Insomniac Movie Theater: Barbarella: Queen of The Galaxy

by Trevan McGee on August 26, 2010

in Columns,Insomniac Movie Theater

A few weeks back I wrote about “Tarzan, The Ape Man,” a movie directed by John Derek that was essentially an hour-and-a-half vehicle for displaying his wife Bo’s breasts in as many creative and implausible ways possible. This week’s late night abomination follows a similar pattern.

“Barbarella: Queen of The Galaxy,” is a 1968 Sci-Fi campfest that stars the lovely Jane Fonda and is directed by then-husband Roger Vadim. Like “Tarzan, The Ape Man,” “Barbarella” features a beautiful young lead, instantly hammy performances by ever actor on set, and a nonsensical plot that exists solely to move Fonda from one nude, or in most cases, semi-nude scene to another.

Full disclosure: I was 4 years old the first time I saw this movie, which means that Jane Fonda was the first nude woman I saw once I was old enough to make and preserve memories. Can you imagine the psychic toll that had to take? This wasn’t a stack a Playboys I stumbled on in my dad’s closet or a friend who’s older brother showed us movies on Cinemax, no, I got vintage Jane Fonda, peeling herself out of a vinyl space suit in a shag carpet-lined spaceship. Here’s the clip. Warning, brief nudity.

Everything needed to know about “Barbarella” is in that clip. Her ship is a birdhouse and the inside is covered entirely with shag carpet. Barbarella is an elite solider for the government of Earth, who apparently enjoys gearing up in a black vinyl space suit and floating around her own ship as a pastime. The campy music can be attributed to a band called The Glitterhouse who performed the theme song and a few other choice tracks including “Love Theme from Barbarella” and “An Angel Is Love.”

Barbarella is tasked with finding a rouge scientist named Durand-Durand. Durand-Durand has invented the Positronic Ray, a weapon that could destroy entire planets. She goes about doing this by crash landing from one planet to the next where she is assaulted both physically and sexually before she dresses up in a new scandalous outfit and moves on the next conquest/victimization.

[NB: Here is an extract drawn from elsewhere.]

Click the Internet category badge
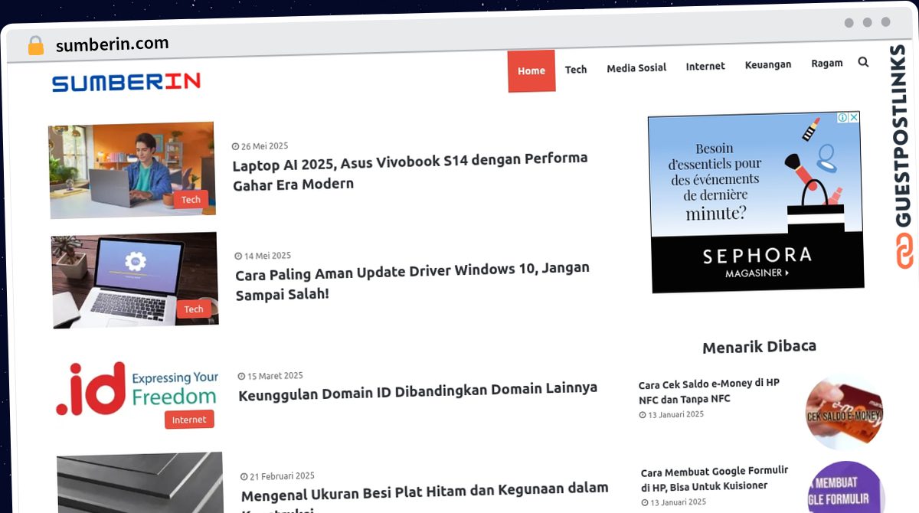Image resolution: width=919 pixels, height=513 pixels. tap(189, 419)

The way sex is addressed in “Barbarella” is a women’s studies/film paper waiting to happen. In the future, people must undergo a psychocardiogram to determine whether they are compatible sexually. If they are, they then each take a special pill and touch palms for a certain duration of time. This kind of tryst only happens once in the movie, but is funny enough to warrant embedding. Note Barbarella’s torn outfit and chainmail bra. Costume designer Jacques Fonteray had way too much fun dressing Fonda in this movie.

Early on in her voyage, Barbarella learns about traditional sex, the way most people do –– from a hairy guy in the back of his space van. After that, she starts to use sex as a means to get what she wants and further her objective (She’s learning!). Before I indulge this tangent any further, I’ll just say that sex is something that is done as much at her as it is to her in the movie and that while she’s supposed to be empowered by her own discovery, traditional power dynamics take shape early (takes off monocle and liberal arts cap).

Anyway, Barbarella eventually makes it to Durand-Durand’s love palace, which looks like someone took all of the elements from the swinging ‘60s, put them into a shoebox, and shook them. There’s an orgy room. Men swim around in a giant water bong and women smoke their essence. Inflatable plastic cushions are the only furniture. The palace itself if built on top of a giant, sentient oil-on-water effect that is powered by negative vibrations.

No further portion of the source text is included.